By Sama Resource Group for Women and Health
In March 2020, the Government of India announced a sudden nation-wide lockdown in an attempt to curb the impact of COVID-19. This, and the following lockdowns, on top of the already crumbling healthcare system’s focus on COVID care at the cost of access to other equally critical health services, has had very serious implications for people’s health and lives.
This has had a particularly adverse impact on sexual and reproductive health (SRH) care, including access to abortion care.
“If COVID has come, does it mean that other illnesses or health problems have disappeared? Similarly, does it mean that women do not need abortion services?”
Woman activist in Sama workshop
An estimated 1.85 million women’s access to safe abortion services was curtailed during the COVID-19 lockdown in India.
While COVID lockdowns aggravated the existing barriers to abortion care, the right to abortion has in a sense been under perennial lockdown in many countries and regions across the world, including in India.

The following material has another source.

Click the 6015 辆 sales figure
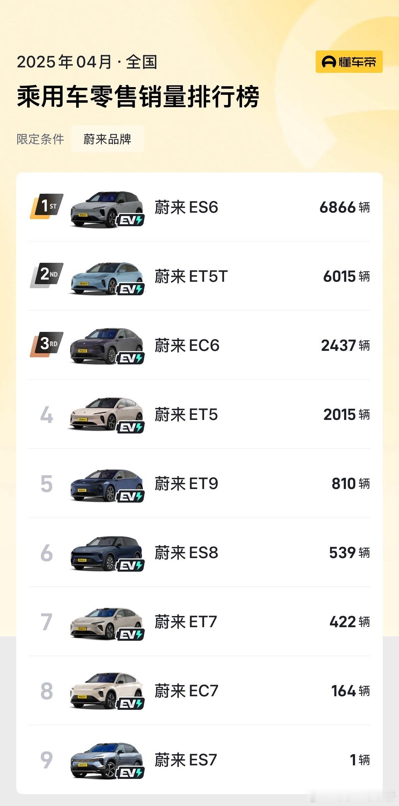 point(347,276)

It is estimated that 6.4 million abortions performed each year in India are unsafe, contributing to 9 -13% of maternal mortality. Very few primary health care centres actually provide abortion services. This leads to a high unmet need for safe abortion care at primary level facilities. A shortage of trained doctors and the necessary infrastructure and equipment for providing safe abortions have consistently remained an issue.
And on the legal front, abortion is not considered the right of the person seeking it and is not available on request.
On the contrary, certain provisions pose serious barriers to access. In 2021, The Medical Termination of Pregnancy Act (1971) had been in place for 50 years. Amendments were brought about to the Act in the midst of the pandemic, disregarding public and consultative processes, ignoring the sustained demands and recommendations by women’s rights, human rights, queer and health rights organizations, informed by the gaps we saw in its 50 years of implementation. Unfortunately, an important opportunity for a transformative law that unequivocally recognizes the right to abortion and reproductive and sexual rights, has been missed.
Moreover, other policies continue to create delays and denials for access to safe and comprehensive abortion care. These have piggy-backed on discriminatory colonial laws and mindsets, in absolute violation of the right to bodily autonomy and integrity that pervades the health system.
At Sama we are working to better understand barriers to safe and comprehensive abortion services with an emphasis on Particularly Vulnerable Tribal Groups (PVTGs), some of the most marginalised communities in the country.
For example, the 1979 order restricting sterilization among these groups is being implemented in the state of Chhattisgarh. Although this order was revoked in December 2018, following a public interest litigation by some women from the Baiga tribal community with the support of local activists, in reality there are still barriers, denials and delays in accessing sterilization as well as abortion services for women and girls from PVTG communities. Sama’s meetings with women, girls and community health workers from PVTG/Baiga communities has supported building narratives and demands for better accessibility to State reproductive health services through facilitated discussions on reproductive rights and autonomy.
All women/persons – including those with marginalised identities, or coming from underprivileged contexts – must be enabled to exercise their right to bodily autonomy and decision making.
At Sama we are in the process of deepening understanding of abortion as an intersectional issue. We reiterate the need to foster feminist solidarity across regions, countries, and across the globe, to counter the politics of control over women’s bodies.
We call for the universal recognition of reproductive rights and the need for reproductive justice – locally and globally.